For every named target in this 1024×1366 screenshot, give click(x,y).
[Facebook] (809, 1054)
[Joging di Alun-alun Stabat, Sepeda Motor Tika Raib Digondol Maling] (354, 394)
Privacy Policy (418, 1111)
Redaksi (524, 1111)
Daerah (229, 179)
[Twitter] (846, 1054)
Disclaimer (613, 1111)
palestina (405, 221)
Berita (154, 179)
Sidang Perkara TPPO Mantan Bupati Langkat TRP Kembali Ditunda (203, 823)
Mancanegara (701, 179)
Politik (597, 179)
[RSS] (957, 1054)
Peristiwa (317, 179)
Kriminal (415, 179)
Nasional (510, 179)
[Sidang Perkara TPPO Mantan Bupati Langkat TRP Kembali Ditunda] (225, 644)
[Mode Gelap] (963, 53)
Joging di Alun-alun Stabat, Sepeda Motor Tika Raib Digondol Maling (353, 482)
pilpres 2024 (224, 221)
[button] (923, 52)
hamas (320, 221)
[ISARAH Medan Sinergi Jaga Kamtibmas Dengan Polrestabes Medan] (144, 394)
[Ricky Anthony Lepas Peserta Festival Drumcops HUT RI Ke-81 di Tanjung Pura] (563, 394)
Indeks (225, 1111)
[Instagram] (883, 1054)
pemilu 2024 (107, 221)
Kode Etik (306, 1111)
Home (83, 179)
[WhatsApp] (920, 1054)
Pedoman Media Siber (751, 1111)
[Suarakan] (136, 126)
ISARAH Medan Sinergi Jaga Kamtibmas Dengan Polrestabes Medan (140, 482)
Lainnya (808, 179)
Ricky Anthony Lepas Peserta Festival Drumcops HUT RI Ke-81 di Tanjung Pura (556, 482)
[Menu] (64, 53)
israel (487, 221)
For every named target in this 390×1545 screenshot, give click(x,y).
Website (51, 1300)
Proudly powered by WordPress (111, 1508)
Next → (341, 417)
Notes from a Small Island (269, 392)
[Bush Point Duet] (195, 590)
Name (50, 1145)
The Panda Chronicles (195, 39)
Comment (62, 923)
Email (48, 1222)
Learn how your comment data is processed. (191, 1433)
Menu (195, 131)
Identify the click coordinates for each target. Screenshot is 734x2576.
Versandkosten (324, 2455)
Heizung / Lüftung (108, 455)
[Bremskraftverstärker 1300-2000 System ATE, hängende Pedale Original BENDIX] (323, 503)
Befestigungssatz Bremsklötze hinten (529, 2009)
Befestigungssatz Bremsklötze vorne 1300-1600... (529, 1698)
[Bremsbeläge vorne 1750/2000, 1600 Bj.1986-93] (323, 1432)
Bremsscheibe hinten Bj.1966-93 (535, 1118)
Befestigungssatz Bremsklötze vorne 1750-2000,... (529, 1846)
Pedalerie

-------

| REQUIRED ACTION |
Starting at the first line of the data above, please restate word for word every line up to and including the one that holds "Home (83, 179)", and add nothing else.

| YOUR RESPONSE |
For every named target in this 1024×1366 screenshot, give click(x,y).
[Facebook] (809, 1054)
[Joging di Alun-alun Stabat, Sepeda Motor Tika Raib Digondol Maling] (354, 394)
Privacy Policy (418, 1111)
Redaksi (524, 1111)
Daerah (229, 179)
[Twitter] (846, 1054)
Disclaimer (613, 1111)
palestina (405, 221)
Berita (154, 179)
Sidang Perkara TPPO Mantan Bupati Langkat TRP Kembali Ditunda (203, 823)
Mancanegara (701, 179)
Politik (597, 179)
[RSS] (957, 1054)
Peristiwa (317, 179)
Kriminal (415, 179)
Nasional (510, 179)
[Sidang Perkara TPPO Mantan Bupati Langkat TRP Kembali Ditunda] (225, 644)
[Mode Gelap] (963, 53)
Joging di Alun-alun Stabat, Sepeda Motor Tika Raib Digondol Maling (353, 482)
pilpres 2024 (224, 221)
[button] (923, 52)
hamas (320, 221)
[ISARAH Medan Sinergi Jaga Kamtibmas Dengan Polrestabes Medan] (144, 394)
[Ricky Anthony Lepas Peserta Festival Drumcops HUT RI Ke-81 di Tanjung Pura] (563, 394)
Indeks (225, 1111)
[Instagram] (883, 1054)
pemilu 2024 (107, 221)
Kode Etik (306, 1111)
Home (83, 179)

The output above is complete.